Passive seismic methods are considered as cost-effective and environmental-friendly alternatives to active (reflection) seismic methods. We have acquired co-located active and passive seismic surveys over a metal-endowed Archean granite-greenstone terrane in the Larder Lake area to investigate the reliability of the estimated elastic properties using the passive seismic methods. The passive seismic data was processed using two different data processing approaches, the ambient noise surface wave tomography (ANSWT) and receiver function analysis methods to generate shear-wave velocity and P- to S-wave (P-S) convertibility profiles of the subsurface, respectively. The Cadillac-Larder Lake Fault (CLLF) was imaged as a south-dipping sub-vertical zone of weak reflectivity in the reflection seismic profile. To the north of the CLLF, a package of north-dipping reflections in the upper-crust (at depths of 5-10 km) resides on the boundary of high (on the top) and low (on the bottom) shear-wave velocity zones estimated using the ANSWT method. This package of reflections is most likely caused by overlaying mafic volcanic and underlying felsic intrusive rocks. The P-S convertibility profile imaged the Moho boundary at ~40 km depth as well as a south-dipping slab that penetrates into the mantel which was interpreted to be either caused by the delamination of the lower crust or a possible deeper extension of the Porcupine-Destor Fault. Overall, the reflectivity, shear-wave velocity, and P-S convertibility profiles exhibited a good correlation and provided a detailed image of the subsurface lithological structure to a depth of 10 km.

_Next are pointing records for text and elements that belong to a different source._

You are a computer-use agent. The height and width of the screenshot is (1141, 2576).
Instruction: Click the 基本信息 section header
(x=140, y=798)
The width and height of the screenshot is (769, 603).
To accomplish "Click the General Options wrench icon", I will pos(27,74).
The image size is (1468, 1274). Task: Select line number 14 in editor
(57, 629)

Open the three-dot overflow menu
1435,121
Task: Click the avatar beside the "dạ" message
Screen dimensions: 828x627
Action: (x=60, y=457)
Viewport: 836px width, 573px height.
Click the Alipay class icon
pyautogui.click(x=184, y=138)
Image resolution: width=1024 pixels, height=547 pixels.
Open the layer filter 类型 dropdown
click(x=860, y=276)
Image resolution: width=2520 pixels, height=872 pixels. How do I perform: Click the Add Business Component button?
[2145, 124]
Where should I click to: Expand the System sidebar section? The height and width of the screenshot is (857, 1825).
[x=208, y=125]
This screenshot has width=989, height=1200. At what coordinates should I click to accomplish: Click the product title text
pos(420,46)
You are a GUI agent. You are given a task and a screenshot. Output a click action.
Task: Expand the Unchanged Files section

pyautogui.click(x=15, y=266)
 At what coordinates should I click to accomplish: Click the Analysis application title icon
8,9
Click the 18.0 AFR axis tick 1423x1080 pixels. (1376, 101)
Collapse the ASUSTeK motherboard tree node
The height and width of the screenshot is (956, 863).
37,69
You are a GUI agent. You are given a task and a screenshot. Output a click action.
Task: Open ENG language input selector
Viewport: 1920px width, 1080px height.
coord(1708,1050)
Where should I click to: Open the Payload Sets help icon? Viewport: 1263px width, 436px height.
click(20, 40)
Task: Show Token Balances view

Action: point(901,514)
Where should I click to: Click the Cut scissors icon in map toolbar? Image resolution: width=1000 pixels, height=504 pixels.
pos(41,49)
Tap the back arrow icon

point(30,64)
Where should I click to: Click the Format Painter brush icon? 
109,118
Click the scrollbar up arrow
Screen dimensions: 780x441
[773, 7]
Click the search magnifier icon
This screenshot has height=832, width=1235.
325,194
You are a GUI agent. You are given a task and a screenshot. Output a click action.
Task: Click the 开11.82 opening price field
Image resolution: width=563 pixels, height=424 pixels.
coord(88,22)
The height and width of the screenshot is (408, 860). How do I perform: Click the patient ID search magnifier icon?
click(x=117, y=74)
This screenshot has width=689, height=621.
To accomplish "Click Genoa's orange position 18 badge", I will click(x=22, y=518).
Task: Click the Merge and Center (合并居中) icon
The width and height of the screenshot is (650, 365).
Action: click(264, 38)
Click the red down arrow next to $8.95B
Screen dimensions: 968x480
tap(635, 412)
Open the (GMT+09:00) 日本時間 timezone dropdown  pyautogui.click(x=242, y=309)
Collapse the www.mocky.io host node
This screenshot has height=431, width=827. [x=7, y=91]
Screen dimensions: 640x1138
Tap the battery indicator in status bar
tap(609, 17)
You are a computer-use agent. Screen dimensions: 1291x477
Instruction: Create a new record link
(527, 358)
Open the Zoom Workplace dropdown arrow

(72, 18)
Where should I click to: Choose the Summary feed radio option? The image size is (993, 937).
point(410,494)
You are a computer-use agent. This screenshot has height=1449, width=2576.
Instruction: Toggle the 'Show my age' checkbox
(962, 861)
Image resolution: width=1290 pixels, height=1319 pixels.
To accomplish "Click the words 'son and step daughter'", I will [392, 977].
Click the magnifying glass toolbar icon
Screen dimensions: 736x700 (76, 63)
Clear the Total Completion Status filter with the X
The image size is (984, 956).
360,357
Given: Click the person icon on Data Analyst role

Ambient noise surface wave tomography is an environmentally friendly and cost-effective seismic technique for subsurface imaging. However, noise sources acting from preferential azimuths may introduce bias in the Green’s function reconstruction and in the resultant velocity models. This study, focused at the deposit scale, investigates how to correctly merge the different phase velocity measurements at various frequencies, in order to fill the gap between natural and anthropogenic noise sources while adjusting the bias caused by changes in the azimuth of the source. The target is the Marathon PGE-Cu deposit (Ontario, Canada), an alkaline intrusion containing gabbros and syenites (ø = 25 km). Mineralisation is hosted by gabbros close to the inward-dipping footwall of the intrusion. The country rocks are Archaean volcanic breccias. 1024 vertical-component receivers were deployed for 30 days in two overlapping grids: a 200 m x 6040 m dense array with node spacing of 50 m, and a 4000 m x 2500 m sparse array with node spacing of 150 m. Beamforming analysis of the recorded data indicates variations in the distribution of noise. Below 5 Hz, the Lake Superior (SSW) is the dominant source of noise, while above 12 Hz, noise from the Canadian Pacific Railway and Trans-Canada highway (SW) is prominent. In the 5 - 12 Hz frequency band, surface-wave energy is dominant, and it comes from the Lake Superior and vehicle traffic. Between 12 Hz and 20 Hz, the signal is characterized by body-wave energy combined with less energetic surface waves, while above 20 Hz the imprint of body waves is dominant. We retrieved the fundamental mode of Rayleigh wave propagation from the recorded data set. The signal was down-sampled to 50 Hz, divided into segments of 30 minutes, cross-correlated and stacked. Surface wave dispersion curves were extracted from 2-km-long arrays. Besides, various phase velocity measurements were applied. Phase-velocities were inverted to S-wave velocity structures using different probabilistic approaches. The overall results show a high-velocity shallow anomaly, probably related to the gabbro intrusion hosting the mineralization, as well as other structures consistent with the geological model inferred from surface mapping and drill logs.